What you want to do is have your ice kept inside an insulating container or cooler and then wrap that container in aluminum foil. Ideally you DO NOT want to aluminum foil to be touching the ice which we will discuss below.

Lining the inside of a cooler with aluminum foil will slightly increase the performance of the cooler because of the reflective qualities of the aluminum foil, but you'll also have the conductivity working against you so the improvements to ice retention will be small.

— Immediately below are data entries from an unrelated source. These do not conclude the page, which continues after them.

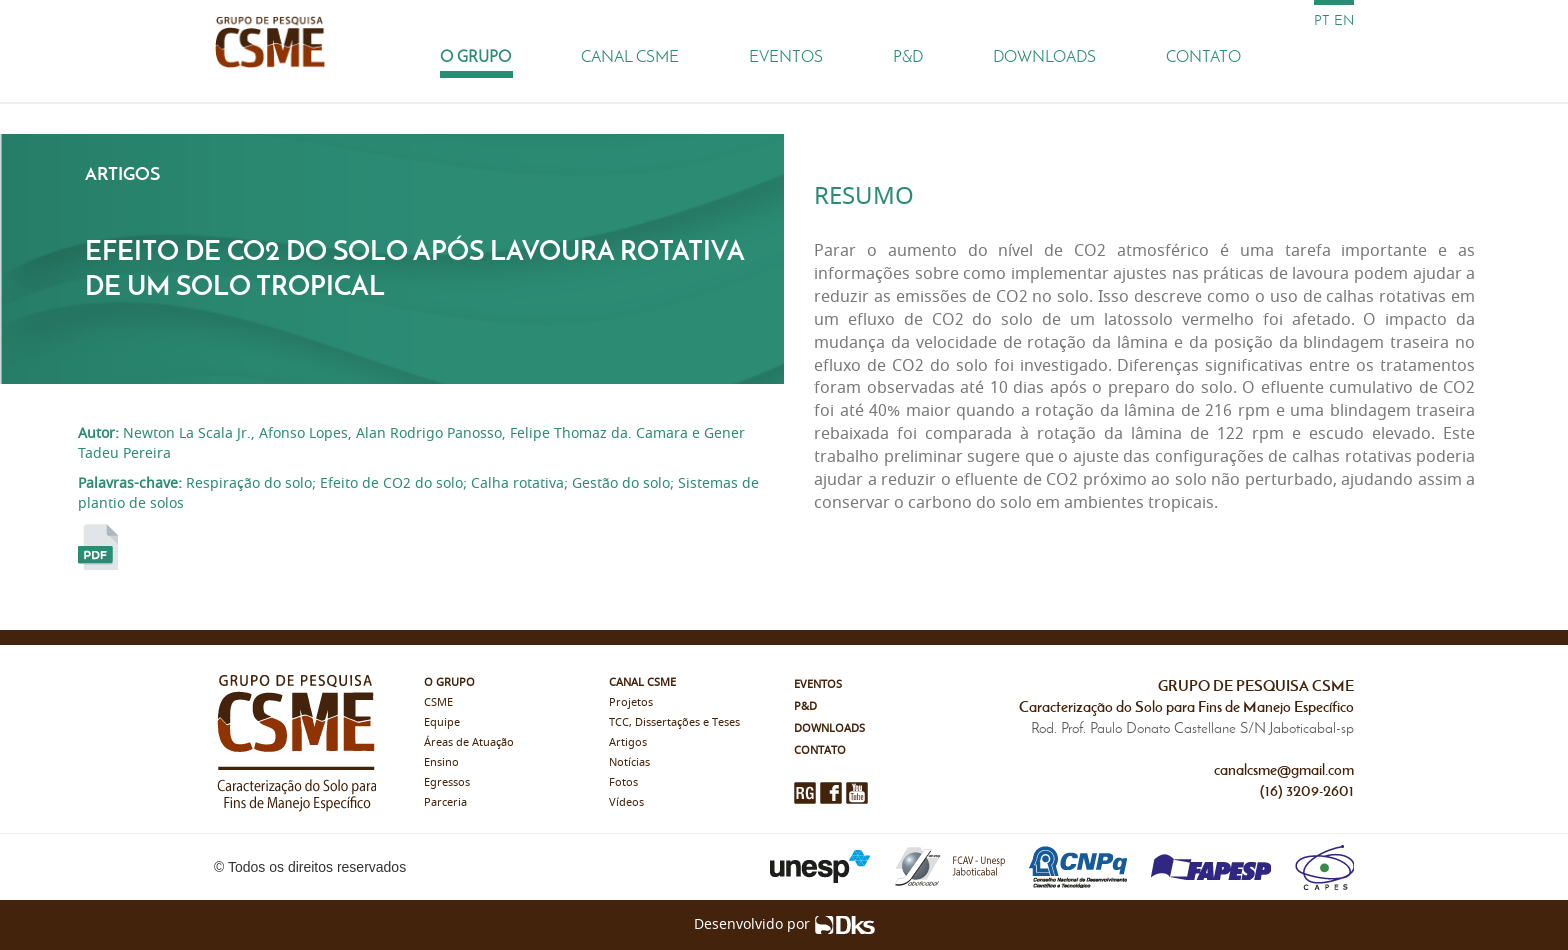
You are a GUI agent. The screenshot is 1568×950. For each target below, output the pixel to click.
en (1344, 20)
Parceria (445, 802)
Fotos (623, 782)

Lining the outside of a cooler with aluminum foil gives you the benefits of the reflective quality of the aluminum but doesn't give you the conductivity issues you have with aluminum directly touching ice and making it melt more quickly. So overall you'll get a better result.

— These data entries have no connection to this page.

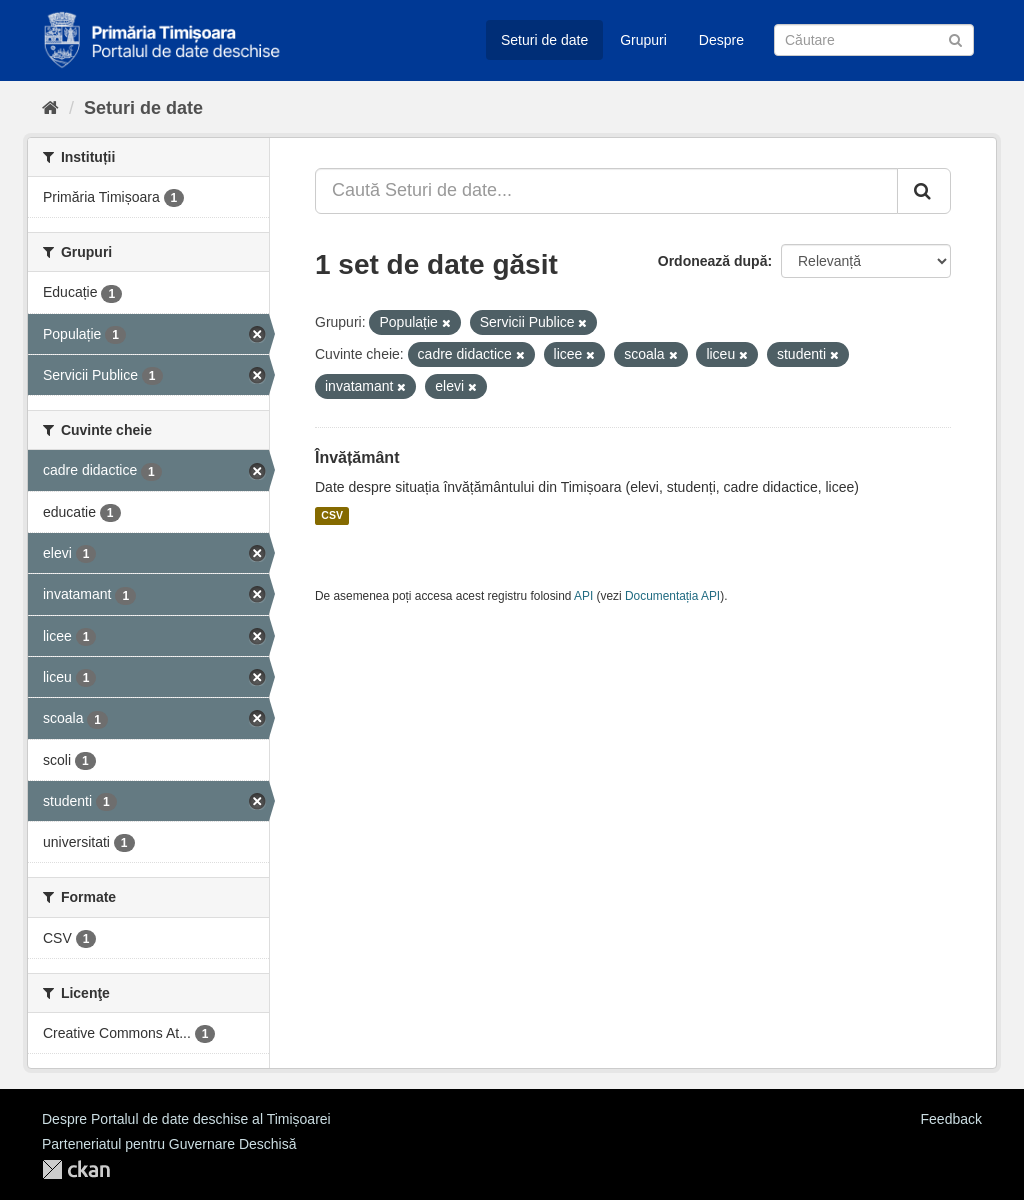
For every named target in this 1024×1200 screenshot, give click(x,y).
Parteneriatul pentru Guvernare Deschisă (169, 1144)
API (583, 596)
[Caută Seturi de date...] (606, 191)
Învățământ (357, 457)
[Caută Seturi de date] (874, 40)
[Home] (50, 108)
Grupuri (643, 40)
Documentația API (672, 596)
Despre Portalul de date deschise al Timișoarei (186, 1119)
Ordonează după (713, 261)
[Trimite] (955, 38)
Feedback (951, 1119)
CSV (332, 516)
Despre (721, 40)
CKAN (76, 1169)
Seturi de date (544, 40)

The cooler stops heat transfer by stopping convection and conduction – it's really good at this. But almost no plastic or styrofoam coolers reflect heat radiation.

Click here to learn how to make a reflectix cooler cover to keep your ice from melting even longer of watch the video below:

By lining your cooler with aluminum foil you'll get the benefits of the cooler as an insulator but you'll also add the reflective properties of the aluminum to reflect away most heat radiation.

If you don't have a cooler then place your ice in a plastic container or wrap the container in aluminum foil and wrap it all in a towel for insulation and your ice will last much longer.

Will Ice Melt Faster On Aluminum or Plastic?

Because aluminum can stop ice from melting you might think that ice would melt slower on aluminum that on other surfaces like plastic or wood, but the opposite is actually true.

Ice will melt much faster on aluminum than plastic. This is because aluminum conducts heat extremely well. The heat of the aluminum block flows quickly into the ice cube melting it while plastic is poor conductor so does not transfer much heat to the ice cube leading it to melt slower.

Below you can see the amazing result and how much faster ice melts on aluminum vs on a plastic foam block.

This can be a really fun experiment to do because when you touch the aluminum it feels cold even at room temperature. This leads you to believe the ice will last longer on the block, whereas in reality the opposite is true

It feels cold because the heat of your hand is rapidly conducted into the aluminum. Even though it's room temperature because the aluminum takes heat from your hand very quickly your brain assumes this means it's cold even when it isn't.

There are a variety of other videos showing very similar results.

The video below compares ice on an aluminum plate to that on a block of wood:

The next video shows how quickly ice melts in a stainless steel bowl vs a plastic bowl.

Stainless steel isn't as conductive as aluminum so the results are less extreme, but it's still obvious that the ice melts a lot faster in the metal bowl than it does in the plastic bowl.

Why Does Ice Melt Faster on Aluminum Than Plastic?

It can be pretty surprising how much fast ice melts on aluminum than it does on plastic. But why does this happen?

Ice melts faster on aluminum than plastic because aluminum is an excellent heat conductor whereas plastic isn't. This means room temperature aluminum quickly transfers heat from itself into the ice cube melting it. Plastic does not transfer much heat at all keeping the ice frozen for longer.

While an aluminum block may feel cold to touch this is just because it conducts heat away from your body so quickly that it tricks your brain and your brain perceives it as cold even though it isn't.

Room temperature aluminum contains a lot of heat (compared to ice) and because this heat can be quickly transferred to the ice the ice will melt extremely quickly.

Room temperature plastic may contain a similar amount of heat but because it's an insulator it's not very good at transferring all that heat into the ice cube so the ice cube will melt slower.